Exercise data Block Start

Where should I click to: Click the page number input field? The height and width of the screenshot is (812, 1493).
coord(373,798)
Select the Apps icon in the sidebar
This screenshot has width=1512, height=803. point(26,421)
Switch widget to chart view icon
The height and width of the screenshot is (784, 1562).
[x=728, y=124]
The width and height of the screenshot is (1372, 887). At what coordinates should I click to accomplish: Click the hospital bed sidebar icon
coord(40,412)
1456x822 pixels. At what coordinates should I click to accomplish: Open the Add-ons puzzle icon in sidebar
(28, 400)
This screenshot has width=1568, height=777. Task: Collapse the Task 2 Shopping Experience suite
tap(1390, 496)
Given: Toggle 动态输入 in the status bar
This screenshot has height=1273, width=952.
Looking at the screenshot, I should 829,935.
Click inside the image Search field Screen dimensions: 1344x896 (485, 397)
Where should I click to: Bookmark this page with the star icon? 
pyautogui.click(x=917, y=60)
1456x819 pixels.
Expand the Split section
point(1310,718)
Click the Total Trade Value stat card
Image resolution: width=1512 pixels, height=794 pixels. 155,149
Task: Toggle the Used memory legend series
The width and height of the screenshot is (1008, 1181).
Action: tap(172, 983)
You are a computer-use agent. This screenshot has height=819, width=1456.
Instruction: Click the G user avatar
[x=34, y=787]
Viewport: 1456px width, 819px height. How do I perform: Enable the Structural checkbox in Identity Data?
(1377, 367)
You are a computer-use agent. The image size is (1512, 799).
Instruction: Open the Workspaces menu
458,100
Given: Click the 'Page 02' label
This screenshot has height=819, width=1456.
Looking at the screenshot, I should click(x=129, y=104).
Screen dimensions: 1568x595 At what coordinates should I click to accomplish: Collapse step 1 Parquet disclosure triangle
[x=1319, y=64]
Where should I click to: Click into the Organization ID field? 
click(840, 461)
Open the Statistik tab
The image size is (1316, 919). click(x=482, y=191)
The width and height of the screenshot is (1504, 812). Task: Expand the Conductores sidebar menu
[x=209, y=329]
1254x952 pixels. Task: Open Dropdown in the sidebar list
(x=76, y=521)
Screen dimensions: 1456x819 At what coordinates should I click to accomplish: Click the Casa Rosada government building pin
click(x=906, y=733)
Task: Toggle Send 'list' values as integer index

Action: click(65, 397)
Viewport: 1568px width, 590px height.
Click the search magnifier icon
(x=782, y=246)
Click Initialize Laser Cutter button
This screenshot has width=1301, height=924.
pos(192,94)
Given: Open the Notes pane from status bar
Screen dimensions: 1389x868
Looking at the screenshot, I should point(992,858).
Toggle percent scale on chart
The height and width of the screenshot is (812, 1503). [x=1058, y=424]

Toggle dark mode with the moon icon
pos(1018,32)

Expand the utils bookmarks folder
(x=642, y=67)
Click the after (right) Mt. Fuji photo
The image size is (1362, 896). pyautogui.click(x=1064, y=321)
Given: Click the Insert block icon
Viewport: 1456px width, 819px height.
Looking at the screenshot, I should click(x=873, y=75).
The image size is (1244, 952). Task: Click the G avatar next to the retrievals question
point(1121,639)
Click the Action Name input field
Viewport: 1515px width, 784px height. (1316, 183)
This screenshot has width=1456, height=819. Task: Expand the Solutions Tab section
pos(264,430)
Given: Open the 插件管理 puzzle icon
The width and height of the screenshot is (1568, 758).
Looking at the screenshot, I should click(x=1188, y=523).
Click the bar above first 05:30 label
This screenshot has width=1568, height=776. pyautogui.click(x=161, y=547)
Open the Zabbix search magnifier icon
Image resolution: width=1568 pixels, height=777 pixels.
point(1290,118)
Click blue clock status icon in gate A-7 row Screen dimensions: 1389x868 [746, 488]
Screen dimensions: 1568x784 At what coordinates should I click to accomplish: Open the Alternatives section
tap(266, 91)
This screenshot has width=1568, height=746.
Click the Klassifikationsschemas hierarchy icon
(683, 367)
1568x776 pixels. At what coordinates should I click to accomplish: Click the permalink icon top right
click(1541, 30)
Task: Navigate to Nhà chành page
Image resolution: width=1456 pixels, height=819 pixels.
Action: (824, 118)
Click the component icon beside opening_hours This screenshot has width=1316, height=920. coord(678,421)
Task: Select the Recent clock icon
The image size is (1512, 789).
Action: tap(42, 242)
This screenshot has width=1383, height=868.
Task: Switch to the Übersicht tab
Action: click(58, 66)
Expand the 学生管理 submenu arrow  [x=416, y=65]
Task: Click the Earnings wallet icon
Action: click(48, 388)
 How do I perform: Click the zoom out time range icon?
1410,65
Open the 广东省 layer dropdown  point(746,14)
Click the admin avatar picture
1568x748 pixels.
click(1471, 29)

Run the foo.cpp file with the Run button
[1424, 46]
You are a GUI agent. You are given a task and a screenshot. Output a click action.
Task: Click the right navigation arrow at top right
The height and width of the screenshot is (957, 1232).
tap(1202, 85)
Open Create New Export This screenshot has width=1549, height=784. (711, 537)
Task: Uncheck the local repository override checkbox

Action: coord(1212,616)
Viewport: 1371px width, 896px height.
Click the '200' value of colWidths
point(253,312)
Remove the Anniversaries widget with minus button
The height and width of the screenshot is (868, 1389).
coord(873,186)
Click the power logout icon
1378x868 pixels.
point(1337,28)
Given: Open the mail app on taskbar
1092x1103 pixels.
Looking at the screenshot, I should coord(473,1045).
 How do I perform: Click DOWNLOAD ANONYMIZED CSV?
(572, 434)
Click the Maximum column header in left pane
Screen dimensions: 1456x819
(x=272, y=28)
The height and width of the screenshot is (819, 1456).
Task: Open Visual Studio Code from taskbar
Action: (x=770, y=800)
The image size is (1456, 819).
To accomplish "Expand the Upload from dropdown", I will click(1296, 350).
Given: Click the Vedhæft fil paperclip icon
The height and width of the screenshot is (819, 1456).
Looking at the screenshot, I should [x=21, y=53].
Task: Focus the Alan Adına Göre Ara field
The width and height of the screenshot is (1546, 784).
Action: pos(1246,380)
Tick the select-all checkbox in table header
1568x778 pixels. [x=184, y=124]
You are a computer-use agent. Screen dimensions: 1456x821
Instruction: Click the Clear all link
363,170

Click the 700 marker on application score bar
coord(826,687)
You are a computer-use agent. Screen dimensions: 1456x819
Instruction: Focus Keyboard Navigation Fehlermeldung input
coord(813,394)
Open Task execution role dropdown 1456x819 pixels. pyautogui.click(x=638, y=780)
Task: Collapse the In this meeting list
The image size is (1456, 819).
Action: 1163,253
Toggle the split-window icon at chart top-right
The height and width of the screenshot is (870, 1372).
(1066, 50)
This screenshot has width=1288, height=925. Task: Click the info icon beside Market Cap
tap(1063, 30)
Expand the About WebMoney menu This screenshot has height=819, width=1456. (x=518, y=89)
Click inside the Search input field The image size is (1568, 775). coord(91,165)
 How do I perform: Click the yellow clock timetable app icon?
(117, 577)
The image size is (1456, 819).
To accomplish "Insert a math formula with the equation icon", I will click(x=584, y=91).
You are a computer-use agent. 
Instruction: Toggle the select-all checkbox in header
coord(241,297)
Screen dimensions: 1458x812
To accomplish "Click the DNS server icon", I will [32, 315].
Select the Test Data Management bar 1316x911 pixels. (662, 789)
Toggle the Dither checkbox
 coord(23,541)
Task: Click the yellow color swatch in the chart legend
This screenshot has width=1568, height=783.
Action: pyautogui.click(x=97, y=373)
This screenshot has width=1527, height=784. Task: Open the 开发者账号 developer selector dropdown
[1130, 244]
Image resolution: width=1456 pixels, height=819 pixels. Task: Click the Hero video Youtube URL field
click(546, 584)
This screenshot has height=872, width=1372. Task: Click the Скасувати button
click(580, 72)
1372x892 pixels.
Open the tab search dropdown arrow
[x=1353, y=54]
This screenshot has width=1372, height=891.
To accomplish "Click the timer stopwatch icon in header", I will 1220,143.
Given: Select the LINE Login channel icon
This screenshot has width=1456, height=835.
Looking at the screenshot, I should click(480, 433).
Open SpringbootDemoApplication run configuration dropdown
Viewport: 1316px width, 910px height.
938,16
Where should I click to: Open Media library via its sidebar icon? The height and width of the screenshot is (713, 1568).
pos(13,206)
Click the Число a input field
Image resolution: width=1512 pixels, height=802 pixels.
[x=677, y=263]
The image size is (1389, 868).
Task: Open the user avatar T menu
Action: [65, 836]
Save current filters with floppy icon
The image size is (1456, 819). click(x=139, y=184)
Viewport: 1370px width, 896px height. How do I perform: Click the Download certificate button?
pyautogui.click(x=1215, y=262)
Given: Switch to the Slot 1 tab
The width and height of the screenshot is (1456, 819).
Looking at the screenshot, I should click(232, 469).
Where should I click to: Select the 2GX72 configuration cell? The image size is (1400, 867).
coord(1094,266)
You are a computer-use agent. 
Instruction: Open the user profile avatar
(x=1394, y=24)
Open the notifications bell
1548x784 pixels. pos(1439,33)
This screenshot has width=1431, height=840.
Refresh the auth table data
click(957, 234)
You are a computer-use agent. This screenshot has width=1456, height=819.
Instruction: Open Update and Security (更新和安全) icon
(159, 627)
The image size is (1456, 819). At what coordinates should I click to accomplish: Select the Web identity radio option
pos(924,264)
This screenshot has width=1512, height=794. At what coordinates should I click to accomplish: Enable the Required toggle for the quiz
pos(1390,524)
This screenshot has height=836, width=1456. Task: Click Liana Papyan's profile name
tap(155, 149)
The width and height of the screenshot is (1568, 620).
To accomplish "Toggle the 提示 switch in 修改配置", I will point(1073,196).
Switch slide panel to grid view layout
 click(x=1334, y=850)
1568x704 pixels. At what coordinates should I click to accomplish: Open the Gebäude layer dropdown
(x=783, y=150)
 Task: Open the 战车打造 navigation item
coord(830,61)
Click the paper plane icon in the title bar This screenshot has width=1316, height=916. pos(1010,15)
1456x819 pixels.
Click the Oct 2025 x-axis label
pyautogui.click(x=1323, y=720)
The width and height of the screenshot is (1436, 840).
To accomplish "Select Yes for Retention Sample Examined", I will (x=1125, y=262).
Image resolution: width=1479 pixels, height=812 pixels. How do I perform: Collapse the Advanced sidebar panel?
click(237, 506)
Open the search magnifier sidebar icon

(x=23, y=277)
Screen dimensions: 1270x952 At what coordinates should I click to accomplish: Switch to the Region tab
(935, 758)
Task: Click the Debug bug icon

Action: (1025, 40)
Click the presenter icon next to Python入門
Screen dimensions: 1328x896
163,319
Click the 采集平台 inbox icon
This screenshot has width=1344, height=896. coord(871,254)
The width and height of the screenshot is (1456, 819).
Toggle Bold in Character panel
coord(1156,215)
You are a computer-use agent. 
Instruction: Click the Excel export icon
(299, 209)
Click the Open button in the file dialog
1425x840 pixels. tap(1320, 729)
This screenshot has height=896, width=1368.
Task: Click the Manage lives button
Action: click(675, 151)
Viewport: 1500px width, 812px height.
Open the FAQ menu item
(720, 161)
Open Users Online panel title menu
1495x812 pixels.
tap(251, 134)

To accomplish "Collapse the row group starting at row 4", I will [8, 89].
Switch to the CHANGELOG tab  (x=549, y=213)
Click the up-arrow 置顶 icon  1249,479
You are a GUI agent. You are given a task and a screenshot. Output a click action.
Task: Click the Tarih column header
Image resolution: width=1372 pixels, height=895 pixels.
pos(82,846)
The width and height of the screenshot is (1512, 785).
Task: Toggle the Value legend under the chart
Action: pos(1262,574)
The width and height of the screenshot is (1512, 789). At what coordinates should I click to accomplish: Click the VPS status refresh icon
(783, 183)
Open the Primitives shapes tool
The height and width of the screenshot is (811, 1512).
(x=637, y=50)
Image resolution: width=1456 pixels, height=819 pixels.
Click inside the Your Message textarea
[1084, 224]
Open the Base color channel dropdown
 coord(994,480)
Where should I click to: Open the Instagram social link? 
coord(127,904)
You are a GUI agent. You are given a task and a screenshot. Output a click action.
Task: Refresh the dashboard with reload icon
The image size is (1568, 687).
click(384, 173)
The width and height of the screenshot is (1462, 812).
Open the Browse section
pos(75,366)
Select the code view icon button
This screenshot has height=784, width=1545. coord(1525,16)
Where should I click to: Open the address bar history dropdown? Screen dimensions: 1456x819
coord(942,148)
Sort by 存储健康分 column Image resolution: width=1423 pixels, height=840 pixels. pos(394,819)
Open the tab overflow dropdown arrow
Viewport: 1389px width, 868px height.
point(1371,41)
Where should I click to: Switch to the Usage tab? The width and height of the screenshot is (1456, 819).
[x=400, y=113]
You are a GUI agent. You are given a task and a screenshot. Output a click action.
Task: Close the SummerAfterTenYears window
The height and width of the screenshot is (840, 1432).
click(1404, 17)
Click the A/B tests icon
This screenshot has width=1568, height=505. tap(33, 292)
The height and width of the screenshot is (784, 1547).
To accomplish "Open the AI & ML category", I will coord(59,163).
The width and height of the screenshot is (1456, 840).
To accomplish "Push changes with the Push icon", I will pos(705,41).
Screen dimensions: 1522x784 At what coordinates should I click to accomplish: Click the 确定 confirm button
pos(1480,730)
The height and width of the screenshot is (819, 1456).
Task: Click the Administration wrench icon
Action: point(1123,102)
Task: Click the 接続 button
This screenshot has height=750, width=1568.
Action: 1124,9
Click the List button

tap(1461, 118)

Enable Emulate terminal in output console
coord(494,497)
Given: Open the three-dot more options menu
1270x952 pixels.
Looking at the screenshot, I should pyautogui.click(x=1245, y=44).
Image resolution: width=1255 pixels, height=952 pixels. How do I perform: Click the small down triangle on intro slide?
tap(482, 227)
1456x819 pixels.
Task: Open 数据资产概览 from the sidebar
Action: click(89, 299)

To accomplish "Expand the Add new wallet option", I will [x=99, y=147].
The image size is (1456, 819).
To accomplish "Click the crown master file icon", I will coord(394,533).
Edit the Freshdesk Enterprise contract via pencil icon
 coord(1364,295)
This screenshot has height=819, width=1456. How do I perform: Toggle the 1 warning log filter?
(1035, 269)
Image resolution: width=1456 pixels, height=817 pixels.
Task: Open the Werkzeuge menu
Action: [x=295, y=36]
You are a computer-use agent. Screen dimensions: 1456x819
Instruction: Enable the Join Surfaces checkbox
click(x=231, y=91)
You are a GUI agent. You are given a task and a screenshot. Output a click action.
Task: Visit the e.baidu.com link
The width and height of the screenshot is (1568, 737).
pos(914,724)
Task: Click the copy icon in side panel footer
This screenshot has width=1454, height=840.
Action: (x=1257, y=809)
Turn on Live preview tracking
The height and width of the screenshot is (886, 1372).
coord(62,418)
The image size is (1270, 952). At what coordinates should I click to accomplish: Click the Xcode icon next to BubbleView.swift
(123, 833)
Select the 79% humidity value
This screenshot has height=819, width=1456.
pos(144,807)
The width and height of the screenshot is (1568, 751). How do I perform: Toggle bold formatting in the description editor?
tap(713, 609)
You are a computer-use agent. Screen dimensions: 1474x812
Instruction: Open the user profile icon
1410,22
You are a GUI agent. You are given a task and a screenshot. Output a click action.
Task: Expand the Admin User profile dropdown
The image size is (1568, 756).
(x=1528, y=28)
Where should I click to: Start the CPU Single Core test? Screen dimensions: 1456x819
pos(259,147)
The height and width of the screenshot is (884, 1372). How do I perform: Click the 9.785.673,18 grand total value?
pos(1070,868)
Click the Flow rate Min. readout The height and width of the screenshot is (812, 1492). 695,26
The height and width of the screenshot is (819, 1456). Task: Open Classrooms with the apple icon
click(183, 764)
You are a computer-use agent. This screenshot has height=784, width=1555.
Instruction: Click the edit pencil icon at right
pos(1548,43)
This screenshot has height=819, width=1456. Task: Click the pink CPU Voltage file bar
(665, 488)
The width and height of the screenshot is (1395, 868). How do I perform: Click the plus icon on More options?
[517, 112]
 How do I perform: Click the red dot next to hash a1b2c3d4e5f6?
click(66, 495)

Exercise data Block End

§ Requirement: From the line holding "Click inside the image" to the line holding "Task: Toggle the Used memory legend series", inclusive, restate each line above exactly as written.

§ Finished exercise:
Click inside the image Search field Screen dimensions: 1344x896 (485, 397)
Where should I click to: Bookmark this page with the star icon? 
pyautogui.click(x=917, y=60)
1456x819 pixels.
Expand the Split section
point(1310,718)
Click the Total Trade Value stat card
Image resolution: width=1512 pixels, height=794 pixels. 155,149
Task: Toggle the Used memory legend series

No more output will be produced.